The point of this post is to look at how we can avoid the need to even modify that main Python script file. For this there are a few techniques that could be used. I am going to look at the most evil of those techniques first and then talk about others in a subsequent post.

Executable code in .pth files

As part of the Python import system and how it determines what directories are searched for Python modules, there is a mechanism whereby for a package it is possible to install a file with a .pth extension into the Python 'site-packages' directory. The actual Python package code itself then might actually be installed in a different location not actually on the Python module search path, most often actually in a versioned subdirectory of the 'site-packages' directory. The purpose of the .pth file is to act as a pointer to where the actual code for the Python package lives.

In the simple case the .pth file will contain a relative or absolute path name to the name of the actual directory containing the code for the Python package. In the case of it being a relative path name, then it will be taken relative to the directory in which the .pth file is located.

With such .pth files in place, when the Python interpreter is initialising itself and setting up the Python module search path, after it has added in all the default directories to be searched, it will look through the site-packages directory and parse each .pth file, adding to the final list of directories to be searched any directories specified within the .pth files.

Now at one point in the history of Python this .pth mechanism was enhanced to allow for a special case. This special case was that if a line in the .pth file started with import, the line would be executed as Python code instead of simply adding it as a directory to the list of directories to be searched for modules.

I am told this originally was to allow special startup code to be executed for a module to allow registration of a non standard codec for Unicode. It has though since also been used in the implementation of easy_install and if you have ever run easy-install and looked at the easy-install.pth file in the site-packages directory you will find some code which looks like:

import sys; sys.__plen = len(sys.path)
./antigravity-0.1-py2.7.egg
import sys; new=sys.path[sys.__plen:]; del sys.path[sys.__plen:]; p=getattr(sys,'__egginsert',0); sys.path[p:p]=new; sys.__egginsert = p+len(new)

So as long as you can fit the code on one line, you can potentially do some quite nasty stuff inside of a .pth file every time that the Python interpreter is run.

Personally I find the concept of executable code inside of a .pth file really dangerous and up until now have avoided relying on this feature of .pth files.

My concerns over executable code in .pth files is the fact that it is always run. This means that even if you had installed a pre built RPM/DEB package or a Python wheel into a system wide Python installation, with the idea that this was somehow much safer because you were avoiding running the setup.py file for a package as the root user, the .pth file means that the package can still subsequently run code without you realising and without you even having imported the module into any application.

If one wanted to be paranoid about security, then Python should really have a whitelisting mechanism for what .pth files you wanted to trust and allow code to be executed from every time the Python interpreter is run, especially as the root user.

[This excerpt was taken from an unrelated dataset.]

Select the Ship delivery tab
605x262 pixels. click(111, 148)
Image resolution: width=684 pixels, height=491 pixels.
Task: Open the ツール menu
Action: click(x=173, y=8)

I will leave that discussion up to others if anyone else cares to be concerned and for now at least will show how this feature of .pth files can be used (abused) to implement a mechanism for automated monkey patching of any Python application being run.

Adding Python import hooks

In the previous post where I talked about the post import hook mechanism, the code I gave as needing to be able to be manually added at the start of any Python application script file was:

import os

from wrapt import discover_post_import_hooks

patches = os.environ.get('WRAPT_PATCHES')

if patches:
    for name in patches.split(','):
        name = name.strip()
        if name:
            print 'discover', name
            discover_post_import_hooks(name)

What this was doing was using an environment variable as the source of names for any packages registered using setuptools entry points that contained monkey patches we wanted to have applied.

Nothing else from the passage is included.